(Entries from a dataset)
* BEGIN *

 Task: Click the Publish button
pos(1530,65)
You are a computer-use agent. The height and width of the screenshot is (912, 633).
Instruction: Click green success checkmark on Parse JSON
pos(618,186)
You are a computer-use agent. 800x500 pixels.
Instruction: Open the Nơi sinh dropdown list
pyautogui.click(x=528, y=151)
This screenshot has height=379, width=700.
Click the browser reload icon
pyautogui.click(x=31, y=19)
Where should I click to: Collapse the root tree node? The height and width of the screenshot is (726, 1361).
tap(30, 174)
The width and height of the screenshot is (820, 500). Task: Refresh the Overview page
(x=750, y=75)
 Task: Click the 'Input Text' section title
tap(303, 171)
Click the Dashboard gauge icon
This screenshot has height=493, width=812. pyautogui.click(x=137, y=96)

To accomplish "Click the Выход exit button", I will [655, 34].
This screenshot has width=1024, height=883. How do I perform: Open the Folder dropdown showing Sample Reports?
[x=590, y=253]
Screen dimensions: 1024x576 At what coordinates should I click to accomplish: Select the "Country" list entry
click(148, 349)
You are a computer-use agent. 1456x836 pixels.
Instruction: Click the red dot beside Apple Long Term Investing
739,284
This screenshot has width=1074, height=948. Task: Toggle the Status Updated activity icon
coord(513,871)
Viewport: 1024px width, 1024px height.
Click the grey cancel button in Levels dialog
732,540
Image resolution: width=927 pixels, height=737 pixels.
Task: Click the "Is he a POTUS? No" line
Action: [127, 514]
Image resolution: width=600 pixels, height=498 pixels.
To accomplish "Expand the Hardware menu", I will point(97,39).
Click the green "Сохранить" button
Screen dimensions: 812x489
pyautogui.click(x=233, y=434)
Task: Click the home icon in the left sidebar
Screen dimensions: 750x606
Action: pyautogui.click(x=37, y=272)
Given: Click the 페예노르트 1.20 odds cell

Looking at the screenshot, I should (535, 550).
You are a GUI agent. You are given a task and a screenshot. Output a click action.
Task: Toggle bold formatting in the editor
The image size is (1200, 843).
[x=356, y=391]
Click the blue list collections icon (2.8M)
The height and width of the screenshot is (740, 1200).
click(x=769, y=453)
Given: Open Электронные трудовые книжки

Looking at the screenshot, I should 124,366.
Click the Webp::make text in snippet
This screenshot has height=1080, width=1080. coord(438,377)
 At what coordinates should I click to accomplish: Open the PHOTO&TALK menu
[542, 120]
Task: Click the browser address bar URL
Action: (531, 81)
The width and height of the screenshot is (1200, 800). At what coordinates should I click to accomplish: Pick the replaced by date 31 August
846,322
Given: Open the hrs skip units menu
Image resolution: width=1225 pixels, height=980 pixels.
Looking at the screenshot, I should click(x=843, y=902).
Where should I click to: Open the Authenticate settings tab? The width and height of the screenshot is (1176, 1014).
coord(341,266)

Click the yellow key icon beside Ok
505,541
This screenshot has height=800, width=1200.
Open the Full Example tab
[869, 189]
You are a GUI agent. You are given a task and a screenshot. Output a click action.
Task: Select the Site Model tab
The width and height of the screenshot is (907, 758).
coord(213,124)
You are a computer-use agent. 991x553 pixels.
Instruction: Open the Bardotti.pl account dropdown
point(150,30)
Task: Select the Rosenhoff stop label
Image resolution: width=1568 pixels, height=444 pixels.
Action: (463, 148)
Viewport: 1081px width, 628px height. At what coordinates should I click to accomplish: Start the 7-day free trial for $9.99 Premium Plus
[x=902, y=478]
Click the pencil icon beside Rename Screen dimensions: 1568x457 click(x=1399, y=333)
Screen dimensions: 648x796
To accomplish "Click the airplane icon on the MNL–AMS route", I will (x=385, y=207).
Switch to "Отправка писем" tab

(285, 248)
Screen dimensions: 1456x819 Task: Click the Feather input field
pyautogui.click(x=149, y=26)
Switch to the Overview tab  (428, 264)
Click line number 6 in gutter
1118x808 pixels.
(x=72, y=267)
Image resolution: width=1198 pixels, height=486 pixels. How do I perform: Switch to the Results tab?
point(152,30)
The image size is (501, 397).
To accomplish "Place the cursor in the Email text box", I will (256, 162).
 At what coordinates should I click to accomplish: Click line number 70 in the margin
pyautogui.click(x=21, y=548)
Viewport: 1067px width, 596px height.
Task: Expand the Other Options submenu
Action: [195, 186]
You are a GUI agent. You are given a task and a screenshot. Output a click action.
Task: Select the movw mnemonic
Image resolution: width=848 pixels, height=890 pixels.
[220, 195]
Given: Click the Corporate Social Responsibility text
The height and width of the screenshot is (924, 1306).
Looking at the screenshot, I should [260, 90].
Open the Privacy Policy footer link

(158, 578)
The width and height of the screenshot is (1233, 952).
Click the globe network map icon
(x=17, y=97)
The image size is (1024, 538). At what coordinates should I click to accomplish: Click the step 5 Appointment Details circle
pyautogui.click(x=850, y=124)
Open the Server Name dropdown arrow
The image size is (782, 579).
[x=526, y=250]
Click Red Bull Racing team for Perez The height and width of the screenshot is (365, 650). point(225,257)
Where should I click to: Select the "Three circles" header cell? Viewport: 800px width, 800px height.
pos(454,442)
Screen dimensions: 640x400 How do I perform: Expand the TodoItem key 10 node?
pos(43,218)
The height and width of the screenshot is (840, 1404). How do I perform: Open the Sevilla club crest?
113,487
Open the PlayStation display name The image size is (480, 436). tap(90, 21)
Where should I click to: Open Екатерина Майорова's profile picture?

* END *

Swap "computer-use agent" for "screen-control agent" throughout the records and write out all the lines again, leaving everything else unchanged.

Correct answer »
 Task: Click the Publish button
pos(1530,65)
You are a screen-control agent. The height and width of the screenshot is (912, 633).
Instruction: Click green success checkmark on Parse JSON
pos(618,186)
You are a screen-control agent. 800x500 pixels.
Instruction: Open the Nơi sinh dropdown list
pyautogui.click(x=528, y=151)
This screenshot has height=379, width=700.
Click the browser reload icon
pyautogui.click(x=31, y=19)
Where should I click to: Collapse the root tree node? The height and width of the screenshot is (726, 1361).
tap(30, 174)
The width and height of the screenshot is (820, 500). Task: Refresh the Overview page
(x=750, y=75)
 Task: Click the 'Input Text' section title
tap(303, 171)
Click the Dashboard gauge icon
This screenshot has height=493, width=812. pyautogui.click(x=137, y=96)

To accomplish "Click the Выход exit button", I will [655, 34].
This screenshot has width=1024, height=883. How do I perform: Open the Folder dropdown showing Sample Reports?
[x=590, y=253]
Screen dimensions: 1024x576 At what coordinates should I click to accomplish: Select the "Country" list entry
click(148, 349)
You are a screen-control agent. 1456x836 pixels.
Instruction: Click the red dot beside Apple Long Term Investing
739,284
This screenshot has width=1074, height=948. Task: Toggle the Status Updated activity icon
coord(513,871)
Viewport: 1024px width, 1024px height.
Click the grey cancel button in Levels dialog
732,540
Image resolution: width=927 pixels, height=737 pixels.
Task: Click the "Is he a POTUS? No" line
Action: [127, 514]
Image resolution: width=600 pixels, height=498 pixels.
To accomplish "Expand the Hardware menu", I will point(97,39).
Click the green "Сохранить" button
Screen dimensions: 812x489
pyautogui.click(x=233, y=434)
Task: Click the home icon in the left sidebar
Screen dimensions: 750x606
Action: pyautogui.click(x=37, y=272)
Given: Click the 페예노르트 1.20 odds cell

Looking at the screenshot, I should (535, 550).
You are a GUI agent. You are given a task and a screenshot. Output a click action.
Task: Toggle bold formatting in the editor
The image size is (1200, 843).
[x=356, y=391]
Click the blue list collections icon (2.8M)
The height and width of the screenshot is (740, 1200).
click(x=769, y=453)
Given: Open Электронные трудовые книжки

Looking at the screenshot, I should 124,366.
Click the Webp::make text in snippet
This screenshot has height=1080, width=1080. coord(438,377)
 At what coordinates should I click to accomplish: Open the PHOTO&TALK menu
[542, 120]
Task: Click the browser address bar URL
Action: (531, 81)
The width and height of the screenshot is (1200, 800). At what coordinates should I click to accomplish: Pick the replaced by date 31 August
846,322
Given: Open the hrs skip units menu
Image resolution: width=1225 pixels, height=980 pixels.
Looking at the screenshot, I should click(x=843, y=902).
Where should I click to: Open the Authenticate settings tab? The width and height of the screenshot is (1176, 1014).
coord(341,266)

Click the yellow key icon beside Ok
505,541
This screenshot has height=800, width=1200.
Open the Full Example tab
[869, 189]
You are a GUI agent. You are given a task and a screenshot. Output a click action.
Task: Select the Site Model tab
The width and height of the screenshot is (907, 758).
coord(213,124)
You are a screen-control agent. 991x553 pixels.
Instruction: Open the Bardotti.pl account dropdown
point(150,30)
Task: Select the Rosenhoff stop label
Image resolution: width=1568 pixels, height=444 pixels.
Action: (463, 148)
Viewport: 1081px width, 628px height. At what coordinates should I click to accomplish: Start the 7-day free trial for $9.99 Premium Plus
[x=902, y=478]
Click the pencil icon beside Rename Screen dimensions: 1568x457 click(x=1399, y=333)
Screen dimensions: 648x796
To accomplish "Click the airplane icon on the MNL–AMS route", I will (x=385, y=207).
Switch to "Отправка писем" tab

(285, 248)
Screen dimensions: 1456x819 Task: Click the Feather input field
pyautogui.click(x=149, y=26)
Switch to the Overview tab  (428, 264)
Click line number 6 in gutter
1118x808 pixels.
(x=72, y=267)
Image resolution: width=1198 pixels, height=486 pixels. How do I perform: Switch to the Results tab?
point(152,30)
The image size is (501, 397).
To accomplish "Place the cursor in the Email text box", I will (256, 162).
 At what coordinates should I click to accomplish: Click line number 70 in the margin
pyautogui.click(x=21, y=548)
Viewport: 1067px width, 596px height.
Task: Expand the Other Options submenu
Action: [195, 186]
You are a GUI agent. You are given a task and a screenshot. Output a click action.
Task: Select the movw mnemonic
Image resolution: width=848 pixels, height=890 pixels.
[220, 195]
Given: Click the Corporate Social Responsibility text
The height and width of the screenshot is (924, 1306).
Looking at the screenshot, I should [260, 90].
Open the Privacy Policy footer link

(158, 578)
The width and height of the screenshot is (1233, 952).
Click the globe network map icon
(x=17, y=97)
The image size is (1024, 538). At what coordinates should I click to accomplish: Click the step 5 Appointment Details circle
pyautogui.click(x=850, y=124)
Open the Server Name dropdown arrow
The image size is (782, 579).
[x=526, y=250]
Click Red Bull Racing team for Perez The height and width of the screenshot is (365, 650). point(225,257)
Where should I click to: Select the "Three circles" header cell? Viewport: 800px width, 800px height.
pos(454,442)
Screen dimensions: 640x400 How do I perform: Expand the TodoItem key 10 node?
pos(43,218)
The height and width of the screenshot is (840, 1404). How do I perform: Open the Sevilla club crest?
113,487
Open the PlayStation display name The image size is (480, 436). tap(90, 21)
Where should I click to: Open Екатерина Майорова's profile picture?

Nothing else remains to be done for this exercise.